Durch den Ausbruch der Ersten Weltkrieges wurde auch die Familienidylle der Weidlichs in Amsterdam jäh unterbrochen, als der Vater von 1917 bis zum Kriegsende zum Wehrdienst einberufen wurde. Erna besuchte in den Kriegsjahren die deutsche Schule in Amsterdam.

Nach der Rückkehr des Vaters vom Wehrdienst lebte die Familie Weidlich noch vier weitere Jahre in Amsterdam, musste dann aber Ende Dezember 1922 nach Rotterdam umziehen, wo der Vater in wirtschaftlich schwerer Zeit wiederum einen größeren Mühlenbetrieb übernahm. In Rotterdam beendete Erna Weidlich ihre Schulzeit und absolvierte dann von 1926 bis 1928 erfolgreich eine Ausbildung zur Lehrerin für Kunstgewerbe.

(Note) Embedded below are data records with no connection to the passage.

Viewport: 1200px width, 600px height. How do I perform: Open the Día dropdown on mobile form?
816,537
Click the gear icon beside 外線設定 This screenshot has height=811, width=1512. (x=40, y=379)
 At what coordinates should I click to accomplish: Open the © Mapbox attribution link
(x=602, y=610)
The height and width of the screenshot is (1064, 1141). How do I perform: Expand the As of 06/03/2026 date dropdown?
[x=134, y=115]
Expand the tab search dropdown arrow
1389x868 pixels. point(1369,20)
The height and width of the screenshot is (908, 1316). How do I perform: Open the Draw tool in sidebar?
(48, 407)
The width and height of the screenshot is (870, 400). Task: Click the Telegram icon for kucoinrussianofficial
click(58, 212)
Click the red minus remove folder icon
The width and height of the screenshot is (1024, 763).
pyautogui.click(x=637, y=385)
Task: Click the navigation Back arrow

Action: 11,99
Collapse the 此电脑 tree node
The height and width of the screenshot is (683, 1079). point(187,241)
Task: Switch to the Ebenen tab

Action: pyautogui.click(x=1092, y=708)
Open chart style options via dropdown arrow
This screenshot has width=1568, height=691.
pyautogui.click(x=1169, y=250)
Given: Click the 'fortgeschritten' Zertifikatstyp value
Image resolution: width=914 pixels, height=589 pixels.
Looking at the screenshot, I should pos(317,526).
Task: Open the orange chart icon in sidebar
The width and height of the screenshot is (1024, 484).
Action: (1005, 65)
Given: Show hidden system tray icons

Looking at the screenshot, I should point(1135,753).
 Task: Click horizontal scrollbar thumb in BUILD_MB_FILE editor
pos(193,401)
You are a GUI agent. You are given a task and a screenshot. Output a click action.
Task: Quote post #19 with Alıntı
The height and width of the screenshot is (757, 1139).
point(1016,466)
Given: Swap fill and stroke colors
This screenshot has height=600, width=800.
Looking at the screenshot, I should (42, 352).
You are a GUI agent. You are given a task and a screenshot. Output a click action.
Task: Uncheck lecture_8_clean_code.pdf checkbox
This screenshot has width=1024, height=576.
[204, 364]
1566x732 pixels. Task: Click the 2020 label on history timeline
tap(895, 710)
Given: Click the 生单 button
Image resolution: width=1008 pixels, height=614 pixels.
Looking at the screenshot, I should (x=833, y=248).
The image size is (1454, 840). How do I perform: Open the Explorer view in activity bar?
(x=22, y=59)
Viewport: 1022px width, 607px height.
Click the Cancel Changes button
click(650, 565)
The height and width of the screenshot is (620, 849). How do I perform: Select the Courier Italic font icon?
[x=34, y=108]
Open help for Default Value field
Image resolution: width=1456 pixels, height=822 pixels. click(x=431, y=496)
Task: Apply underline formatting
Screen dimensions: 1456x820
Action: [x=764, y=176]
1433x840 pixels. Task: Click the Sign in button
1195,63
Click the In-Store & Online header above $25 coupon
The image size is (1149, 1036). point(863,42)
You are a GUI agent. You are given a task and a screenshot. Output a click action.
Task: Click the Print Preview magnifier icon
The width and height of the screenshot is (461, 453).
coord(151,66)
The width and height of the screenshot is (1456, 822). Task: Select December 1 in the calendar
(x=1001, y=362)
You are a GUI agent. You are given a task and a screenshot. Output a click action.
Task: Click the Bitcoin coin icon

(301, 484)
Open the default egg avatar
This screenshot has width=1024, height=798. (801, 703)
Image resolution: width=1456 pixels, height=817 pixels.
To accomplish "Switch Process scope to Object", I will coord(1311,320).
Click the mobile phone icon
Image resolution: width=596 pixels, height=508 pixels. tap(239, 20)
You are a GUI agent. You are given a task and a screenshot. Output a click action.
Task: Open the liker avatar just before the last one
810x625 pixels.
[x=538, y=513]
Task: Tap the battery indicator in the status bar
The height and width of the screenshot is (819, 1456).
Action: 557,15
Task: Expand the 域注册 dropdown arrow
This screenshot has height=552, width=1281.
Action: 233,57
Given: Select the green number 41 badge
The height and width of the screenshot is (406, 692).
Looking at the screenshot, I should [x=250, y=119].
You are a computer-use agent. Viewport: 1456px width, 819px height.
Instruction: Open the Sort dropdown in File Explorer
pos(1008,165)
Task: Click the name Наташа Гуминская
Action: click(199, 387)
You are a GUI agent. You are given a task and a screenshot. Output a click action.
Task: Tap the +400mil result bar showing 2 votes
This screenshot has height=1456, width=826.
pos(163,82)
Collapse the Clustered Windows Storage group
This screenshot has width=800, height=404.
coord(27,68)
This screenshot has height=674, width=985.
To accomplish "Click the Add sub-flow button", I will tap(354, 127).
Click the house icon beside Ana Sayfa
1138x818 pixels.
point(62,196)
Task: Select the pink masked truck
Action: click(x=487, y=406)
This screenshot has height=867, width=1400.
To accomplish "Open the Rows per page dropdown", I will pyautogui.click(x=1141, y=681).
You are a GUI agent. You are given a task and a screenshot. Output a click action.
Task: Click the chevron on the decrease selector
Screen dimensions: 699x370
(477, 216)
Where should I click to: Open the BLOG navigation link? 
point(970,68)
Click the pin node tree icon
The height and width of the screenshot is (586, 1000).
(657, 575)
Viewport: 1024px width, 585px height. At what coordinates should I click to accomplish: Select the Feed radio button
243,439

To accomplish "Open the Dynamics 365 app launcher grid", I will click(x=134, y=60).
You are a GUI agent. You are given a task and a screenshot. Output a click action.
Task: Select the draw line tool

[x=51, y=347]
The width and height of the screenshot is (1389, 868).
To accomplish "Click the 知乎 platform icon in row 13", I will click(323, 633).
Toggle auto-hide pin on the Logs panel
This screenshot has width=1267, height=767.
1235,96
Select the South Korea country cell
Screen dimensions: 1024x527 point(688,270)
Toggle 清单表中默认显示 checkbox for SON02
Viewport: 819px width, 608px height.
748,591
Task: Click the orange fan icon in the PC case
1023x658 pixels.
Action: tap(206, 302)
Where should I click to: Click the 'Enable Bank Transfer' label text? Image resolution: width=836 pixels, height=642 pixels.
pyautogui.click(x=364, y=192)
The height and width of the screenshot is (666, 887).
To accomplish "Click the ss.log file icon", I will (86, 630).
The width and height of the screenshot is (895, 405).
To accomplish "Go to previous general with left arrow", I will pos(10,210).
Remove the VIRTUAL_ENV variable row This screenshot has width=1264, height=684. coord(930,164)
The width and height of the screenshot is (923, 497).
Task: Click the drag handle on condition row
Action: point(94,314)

Als Erna aber den Maler Johan Jan Damme (1894–1962) kennenlernte, sollte aus der angehenden Lehrerin bald wieder eine Schülerin werden. Sie schätzte zwar dessen Ablehnung für moderne Malerei wenig, lernte von ihm aber innerhalb von fünf Jahren die handwerklichen Kenntnisse einer Malerin. Stilistisch weit prägender wurde dann die Freundschaft zum aus Kassel stammenden Georg August Stahl (1903–1981). Dieser war Anfang der 1930er Jahre vor dem aufkommenden Nationalsozialismus nach Rotterdam geflohen und etablierte sich innerhalb kürzester Zeit in progressiven Künstlerzirkeln der Stadt. Die junge Weidlich bewunderte die Modernität des fast ein Jahrzehnt älteren Stahl und ließ sich von ihm in die Kunst der Meister der Moderne einführen.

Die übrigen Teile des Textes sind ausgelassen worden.